I am fond of quoting a bit from Harry Mathews' interview in The Paris Review:
Do you not care whether your stories make sense?
I don't say there is no sense or no meaning. There is, but it's not one that exists outside of the work. Robert Louis Stevenson--and he's not exactly considered a modernist writer--once wrote: "The novel, which is a work of art, exists, not by its resemblances to life, which are forced and material, as a shoe must consist of leather, but by its immeasurable difference from life, which is both designed and significant, and is both the method and the meaning of the work." For me, that's it. He's really my favorite prose writer of all. His pithiness and efficiency--he says an awful lot in that one sentence.
How to get over, how to escape from, the besotting particularity of fiction. "Roland approached the house; it had green doors and window blinds; and there was a scraper on the upper step." To hell with Roland and the scraper!

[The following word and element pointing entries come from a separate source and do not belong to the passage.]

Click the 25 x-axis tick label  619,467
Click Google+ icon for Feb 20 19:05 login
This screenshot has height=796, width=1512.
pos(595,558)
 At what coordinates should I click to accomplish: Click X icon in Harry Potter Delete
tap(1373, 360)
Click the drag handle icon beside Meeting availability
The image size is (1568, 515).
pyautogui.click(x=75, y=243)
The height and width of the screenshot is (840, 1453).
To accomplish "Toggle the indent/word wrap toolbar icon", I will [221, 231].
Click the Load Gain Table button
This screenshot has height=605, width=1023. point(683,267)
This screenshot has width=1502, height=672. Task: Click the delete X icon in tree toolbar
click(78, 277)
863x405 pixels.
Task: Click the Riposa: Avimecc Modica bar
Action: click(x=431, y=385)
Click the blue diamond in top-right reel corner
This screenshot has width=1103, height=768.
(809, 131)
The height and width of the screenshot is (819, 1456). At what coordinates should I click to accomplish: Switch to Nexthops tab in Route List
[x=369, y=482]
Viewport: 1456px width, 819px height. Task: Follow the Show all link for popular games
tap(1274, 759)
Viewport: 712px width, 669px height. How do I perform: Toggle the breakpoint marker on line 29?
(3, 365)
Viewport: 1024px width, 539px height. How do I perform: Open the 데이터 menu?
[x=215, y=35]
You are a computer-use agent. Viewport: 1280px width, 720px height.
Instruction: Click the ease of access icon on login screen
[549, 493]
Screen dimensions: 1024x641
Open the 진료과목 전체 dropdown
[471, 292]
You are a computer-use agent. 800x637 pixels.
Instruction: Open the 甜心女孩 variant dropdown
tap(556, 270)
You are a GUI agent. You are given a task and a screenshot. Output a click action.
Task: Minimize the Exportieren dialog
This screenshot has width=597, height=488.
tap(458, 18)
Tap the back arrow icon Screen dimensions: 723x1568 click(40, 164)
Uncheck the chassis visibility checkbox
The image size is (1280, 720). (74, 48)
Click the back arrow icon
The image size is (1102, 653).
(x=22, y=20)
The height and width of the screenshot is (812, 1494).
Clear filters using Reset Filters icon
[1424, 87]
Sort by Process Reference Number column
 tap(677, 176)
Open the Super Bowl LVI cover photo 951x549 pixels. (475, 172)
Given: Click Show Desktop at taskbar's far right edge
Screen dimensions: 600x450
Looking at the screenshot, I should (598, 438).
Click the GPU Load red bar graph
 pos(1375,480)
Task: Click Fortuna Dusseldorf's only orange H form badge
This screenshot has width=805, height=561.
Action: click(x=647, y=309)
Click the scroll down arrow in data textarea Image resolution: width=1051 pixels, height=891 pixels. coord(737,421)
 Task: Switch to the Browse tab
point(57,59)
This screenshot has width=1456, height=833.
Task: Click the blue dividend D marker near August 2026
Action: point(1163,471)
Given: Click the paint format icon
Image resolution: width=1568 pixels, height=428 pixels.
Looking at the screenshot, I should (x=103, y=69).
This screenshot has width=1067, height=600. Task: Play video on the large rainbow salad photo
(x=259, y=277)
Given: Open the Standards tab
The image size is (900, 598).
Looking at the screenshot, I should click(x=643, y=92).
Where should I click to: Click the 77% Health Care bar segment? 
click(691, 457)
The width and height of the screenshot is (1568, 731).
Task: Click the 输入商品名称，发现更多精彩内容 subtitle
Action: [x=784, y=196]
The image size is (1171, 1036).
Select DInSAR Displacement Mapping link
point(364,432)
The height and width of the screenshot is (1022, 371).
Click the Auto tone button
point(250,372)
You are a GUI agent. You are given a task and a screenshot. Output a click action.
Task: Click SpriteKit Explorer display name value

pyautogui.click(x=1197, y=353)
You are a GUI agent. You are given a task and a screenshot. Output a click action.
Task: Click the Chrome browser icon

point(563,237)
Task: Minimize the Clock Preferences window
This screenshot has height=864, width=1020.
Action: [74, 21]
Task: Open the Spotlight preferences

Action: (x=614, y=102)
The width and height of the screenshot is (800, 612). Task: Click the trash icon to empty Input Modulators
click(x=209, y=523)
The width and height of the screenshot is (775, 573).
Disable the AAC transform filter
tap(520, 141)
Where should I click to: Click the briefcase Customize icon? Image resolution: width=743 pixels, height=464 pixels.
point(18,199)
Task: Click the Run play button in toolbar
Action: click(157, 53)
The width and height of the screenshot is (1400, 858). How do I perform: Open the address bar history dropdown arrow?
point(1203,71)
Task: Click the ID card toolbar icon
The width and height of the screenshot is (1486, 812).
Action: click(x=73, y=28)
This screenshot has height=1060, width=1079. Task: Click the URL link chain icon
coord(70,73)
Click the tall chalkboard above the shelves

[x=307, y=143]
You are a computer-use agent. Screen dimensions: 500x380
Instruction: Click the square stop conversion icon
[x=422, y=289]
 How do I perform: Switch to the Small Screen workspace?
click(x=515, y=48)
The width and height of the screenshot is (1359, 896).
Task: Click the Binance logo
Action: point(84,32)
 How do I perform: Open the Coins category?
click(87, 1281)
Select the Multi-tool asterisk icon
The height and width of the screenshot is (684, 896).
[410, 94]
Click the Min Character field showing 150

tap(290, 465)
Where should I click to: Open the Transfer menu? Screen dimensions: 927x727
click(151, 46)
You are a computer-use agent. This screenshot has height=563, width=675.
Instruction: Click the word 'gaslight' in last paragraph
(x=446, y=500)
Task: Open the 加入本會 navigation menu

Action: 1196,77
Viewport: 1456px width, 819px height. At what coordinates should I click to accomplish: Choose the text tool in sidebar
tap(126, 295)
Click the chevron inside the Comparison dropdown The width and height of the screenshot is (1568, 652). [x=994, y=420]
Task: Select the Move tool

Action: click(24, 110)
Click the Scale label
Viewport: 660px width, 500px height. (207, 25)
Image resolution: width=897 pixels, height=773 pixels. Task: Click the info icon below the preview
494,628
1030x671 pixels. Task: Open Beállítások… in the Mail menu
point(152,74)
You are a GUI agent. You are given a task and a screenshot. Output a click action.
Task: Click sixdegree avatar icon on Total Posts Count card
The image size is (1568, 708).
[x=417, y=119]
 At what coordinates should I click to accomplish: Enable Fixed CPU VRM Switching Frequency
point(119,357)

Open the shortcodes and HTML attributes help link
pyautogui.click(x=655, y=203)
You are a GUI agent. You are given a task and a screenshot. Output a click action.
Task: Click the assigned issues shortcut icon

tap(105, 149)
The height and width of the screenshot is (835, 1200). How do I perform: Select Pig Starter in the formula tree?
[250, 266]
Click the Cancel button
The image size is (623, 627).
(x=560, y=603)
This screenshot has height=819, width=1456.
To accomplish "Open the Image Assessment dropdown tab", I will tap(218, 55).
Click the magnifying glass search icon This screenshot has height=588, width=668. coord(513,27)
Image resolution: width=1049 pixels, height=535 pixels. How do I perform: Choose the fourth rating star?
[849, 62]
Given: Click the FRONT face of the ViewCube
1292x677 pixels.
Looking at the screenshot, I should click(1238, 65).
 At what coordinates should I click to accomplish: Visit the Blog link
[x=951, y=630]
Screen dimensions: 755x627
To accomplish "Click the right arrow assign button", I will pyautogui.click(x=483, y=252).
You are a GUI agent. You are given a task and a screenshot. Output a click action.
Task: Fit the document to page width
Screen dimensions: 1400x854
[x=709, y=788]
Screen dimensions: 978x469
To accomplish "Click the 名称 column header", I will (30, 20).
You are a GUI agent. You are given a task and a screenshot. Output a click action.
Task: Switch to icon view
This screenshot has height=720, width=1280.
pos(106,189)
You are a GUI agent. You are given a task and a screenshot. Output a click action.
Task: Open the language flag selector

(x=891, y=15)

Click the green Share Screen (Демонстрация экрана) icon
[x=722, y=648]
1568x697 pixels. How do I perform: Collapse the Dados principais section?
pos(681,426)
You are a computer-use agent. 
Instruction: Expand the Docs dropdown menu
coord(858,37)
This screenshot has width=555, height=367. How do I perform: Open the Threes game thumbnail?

Yours ever, R.L.S. (to Henry James, 1893)
This seems to me to mirror exactly what Josipovici, at least, took Valéry's concern with sentences like "the Marquis went out at five" to be, in What Ever Happened to Modernism; it's too bad that (at least there) no notice is taken of this peculiar similarity—it would for one thing help Josipovici in his claim that modernism isn't a matter of stylistic habits.